Anganamón, also known as Ancanamon or Ancanamun, was a prominent war leader of the Mapuche during the late sixteenth and early seventeenth centuries and a Toqui from (1612 - 1613). Anganamón was known for his tactical innovation of mounting his infantry to keep up with his cavalry.

Anganamón is said to have participated in the Battle of Curalaba on December 23 of 1598, which killed the Governor of Chile Martín García Oñez de Loyola. In April 1599 he led the attack on Boroa near La Imperial, where six Spanish soldiers and indigenous auxiliaries were killed.
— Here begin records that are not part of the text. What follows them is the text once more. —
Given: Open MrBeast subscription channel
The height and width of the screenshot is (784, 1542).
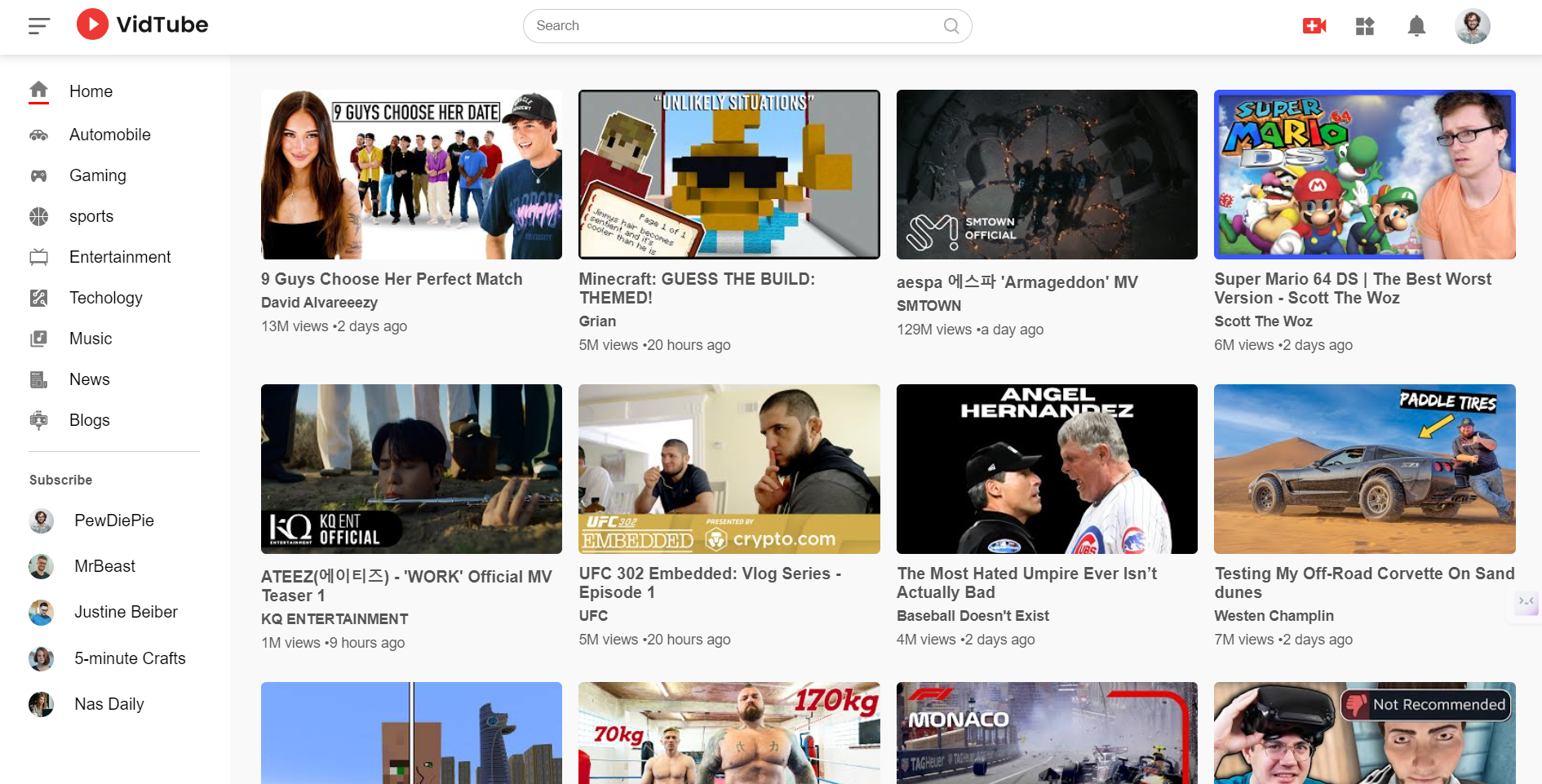Looking at the screenshot, I should pos(104,566).
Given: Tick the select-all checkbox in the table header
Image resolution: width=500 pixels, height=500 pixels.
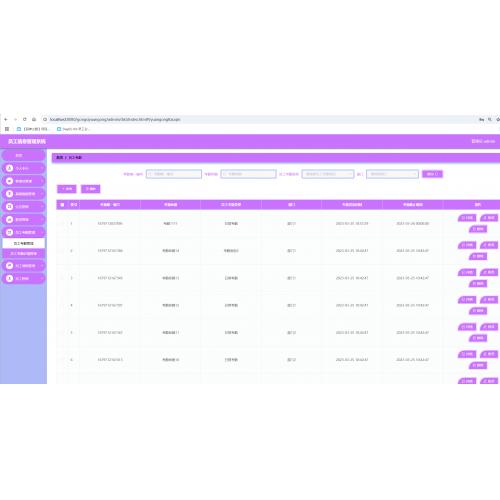Looking at the screenshot, I should point(62,204).
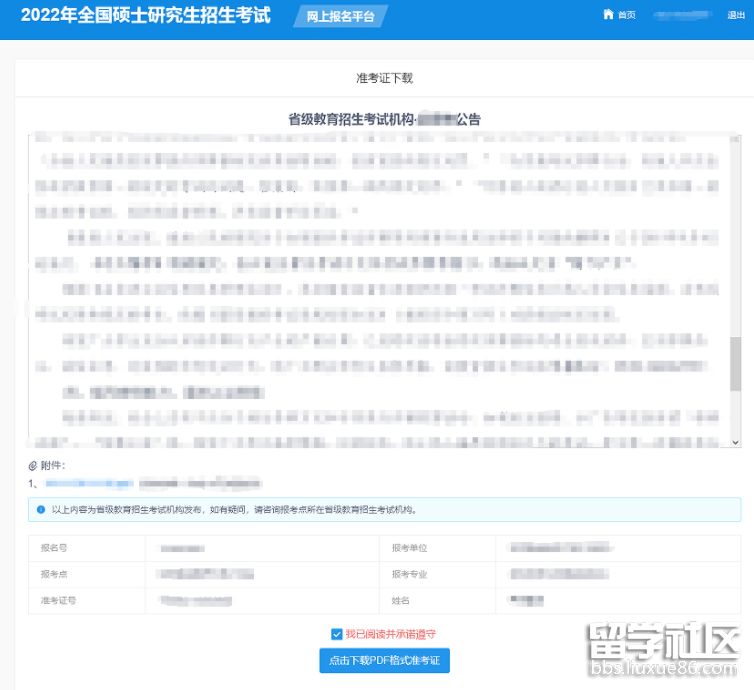Go to 首页 in top navigation
The height and width of the screenshot is (690, 754).
tap(626, 15)
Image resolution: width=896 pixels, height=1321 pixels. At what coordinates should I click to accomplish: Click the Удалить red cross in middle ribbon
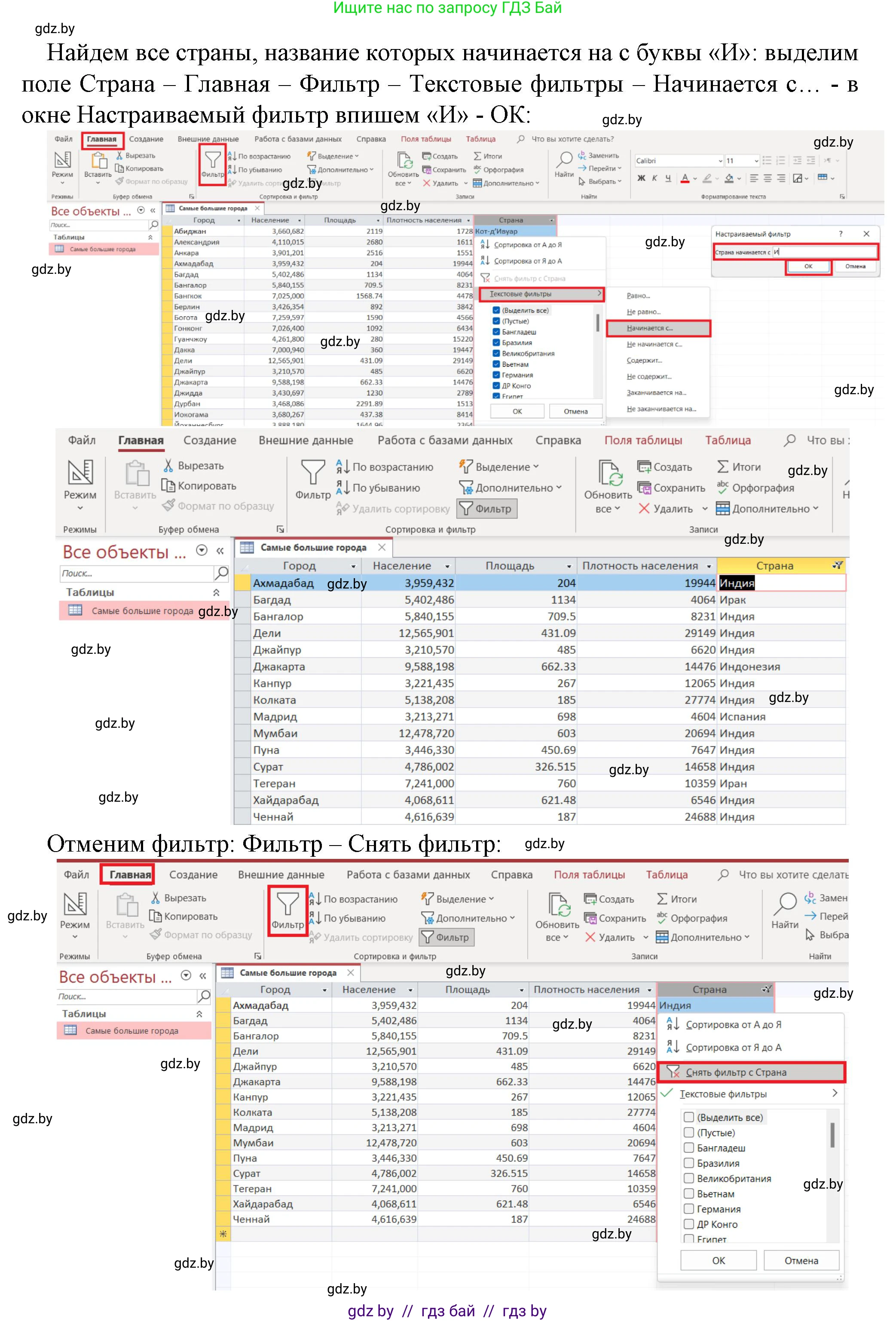coord(644,509)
With Pelantaro and Aillavilu II he fought a pitched battle with the troops of Governor Alonso García de Ramón in late 1609. Ramón was victorious but not without great effort. Within two years a new Spanish policy prevailed "Defensive War" inspired by the Jesuit Luis de Valdivia who believed it was a way to end the interminable war with the Mapuche. The Toqui at that time was Anganamón. Valdivia's bid to end the war with the Mapuche foundered following the Martyrdom of Elicura in December 1612, an event in which the spears of Anganamón's men killed priests Horacio Vechi and Diego de Montalvan, Valdivia's emissaries to the Mapuche, in an act of revenge when the Spanish did not return his two wives and two daughters that had escaped to Spanish territory.